I'm going to guess that she thought that you were mad at her and that's why you went into the bedroom (particularly since she thought you were "isolating" yourself). You could have said "I know you like singing to the baby, but if you want me to do this, I need to go into the bedroom where I can concentrate." Then she wouldn't have misunderstood your actions.

"Anyway, she just walked in with Slurpee, and she got me one too even though she is angry at me. Why did she get me a Slurpee? "
Maybe it was a peace offering?

Problems are almost never only one person's fault. If you're really worried about the marriage falling apart-- have you talked to her about marriage counseling? Your rav might be able to provide that.

But, even if you don't go that route, assumptions are deadly. One way to get a person to communicate better is to communicate everything to her-- over communicate-- explain why you're doing everything and, if it's something that you're doing for her, ask her what she wants at each decision point (such as play with baby/work on computer). If you're explaining everything to her, she just might fall into the same pattern and start explaining everything to you (which is what you want).

Best of luck!
Ahuva

Anonymous said...

I spent all day yesterday reading your blog. I'm not really sure how I even found it, just followed a series of links and there it was. It captivated me.
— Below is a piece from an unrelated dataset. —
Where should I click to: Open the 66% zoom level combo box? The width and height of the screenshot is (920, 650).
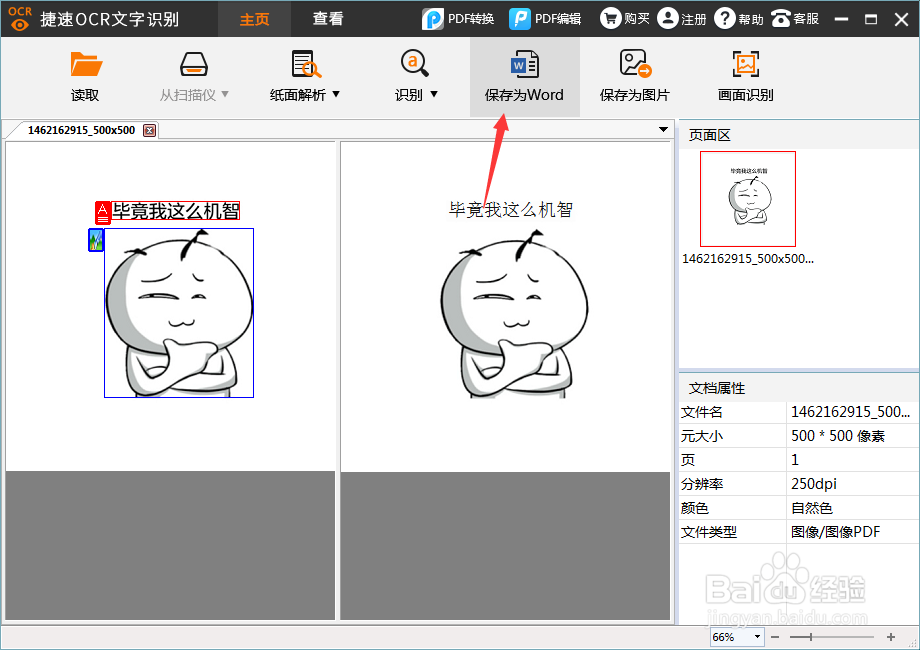click(735, 636)
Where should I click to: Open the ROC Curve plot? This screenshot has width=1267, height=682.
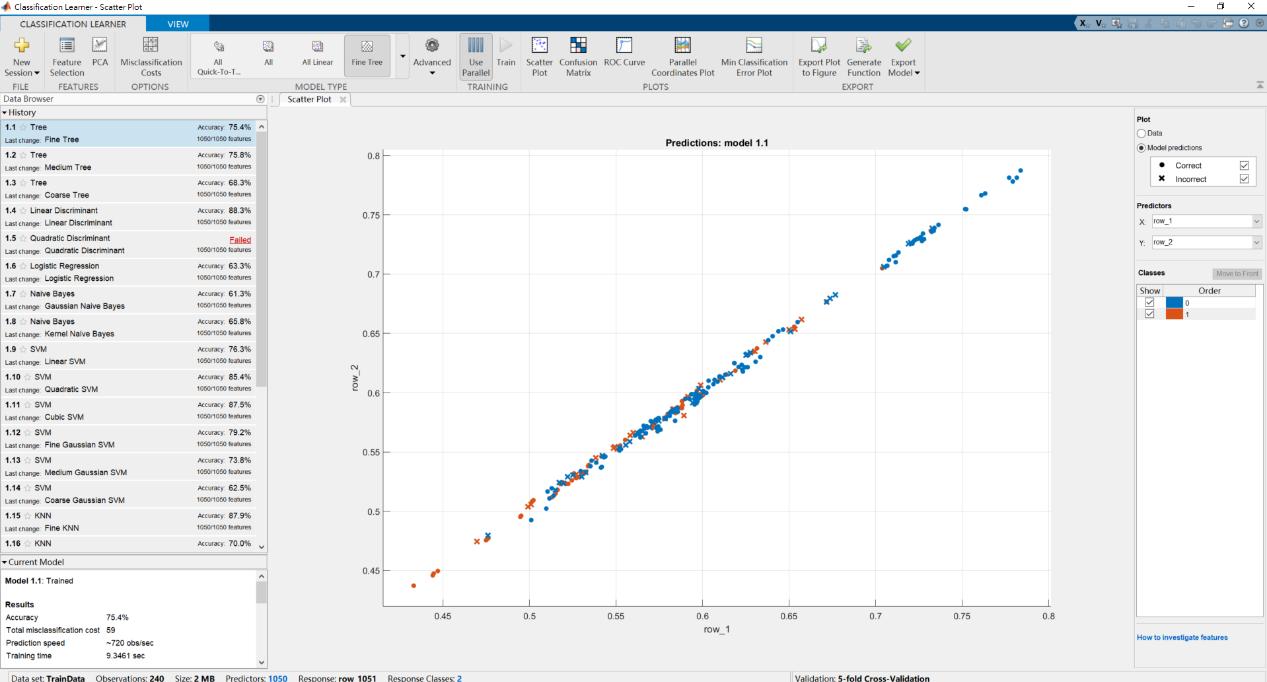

I hope you guys are doing well, it sounds like you've had a great deal of changes and pressure, both of you. The first year of parenthood is not an easy thing, remember to cut each other some slack, okay?

Honestly, one thing that helped my husband and I was getting a cleaning person to come in once a month or so. It's hard when the petty details of life get overwhelming, and I can understand where both of you are coming from with that, but don't lose sight of the bigger picture. You guys are doing great.

~Goyishe mom

Zoe Strickman said...

Thank you for commenting. I'll be posting more soon.